[Dataset entries]
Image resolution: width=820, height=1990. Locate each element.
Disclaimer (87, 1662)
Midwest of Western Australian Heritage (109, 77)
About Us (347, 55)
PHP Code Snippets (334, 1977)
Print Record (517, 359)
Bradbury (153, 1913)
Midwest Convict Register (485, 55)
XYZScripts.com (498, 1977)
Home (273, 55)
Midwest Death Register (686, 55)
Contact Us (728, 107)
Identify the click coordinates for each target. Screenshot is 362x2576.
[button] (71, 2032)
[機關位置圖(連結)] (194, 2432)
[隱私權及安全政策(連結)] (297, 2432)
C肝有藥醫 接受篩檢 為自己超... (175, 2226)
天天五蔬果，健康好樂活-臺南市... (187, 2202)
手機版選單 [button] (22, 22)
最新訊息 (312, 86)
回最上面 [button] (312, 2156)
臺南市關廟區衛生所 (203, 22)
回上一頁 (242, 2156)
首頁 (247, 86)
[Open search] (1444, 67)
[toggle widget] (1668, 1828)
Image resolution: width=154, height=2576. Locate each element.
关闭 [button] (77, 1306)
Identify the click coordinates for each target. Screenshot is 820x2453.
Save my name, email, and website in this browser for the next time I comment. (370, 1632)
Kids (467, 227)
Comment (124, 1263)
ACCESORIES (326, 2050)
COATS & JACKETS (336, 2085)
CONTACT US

- EXERCISE DETAILS -
The full set of entries above has to be restated exactly.

- ANSWER SECTION -
Image resolution: width=820, height=1990. Locate each element.
Disclaimer (87, 1662)
Midwest of Western Australian Heritage (109, 77)
About Us (347, 55)
PHP Code Snippets (334, 1977)
Print Record (517, 359)
Bradbury (153, 1913)
Midwest Convict Register (485, 55)
XYZScripts.com (498, 1977)
Home (273, 55)
Midwest Death Register (686, 55)
Contact Us (728, 107)
Identify the click coordinates for each target. Screenshot is 362x2576.
[button] (71, 2032)
[機關位置圖(連結)] (194, 2432)
[隱私權及安全政策(連結)] (297, 2432)
C肝有藥醫 接受篩檢 為自己超... (175, 2226)
天天五蔬果，健康好樂活-臺南市... (187, 2202)
手機版選單 [button] (22, 22)
最新訊息 (312, 86)
回最上面 [button] (312, 2156)
臺南市關廟區衛生所 (203, 22)
回上一頁 (242, 2156)
首頁 (247, 86)
[Open search] (1444, 67)
[toggle widget] (1668, 1828)
Image resolution: width=154, height=2576. Locate each element.
关闭 [button] (77, 1306)
Identify the click coordinates for each target. Screenshot is 820x2453.
Save my name, email, and website in this browser for the next time I comment. (370, 1632)
Kids (467, 227)
Comment (124, 1263)
ACCESORIES (326, 2050)
COATS & JACKETS (336, 2085)
CONTACT US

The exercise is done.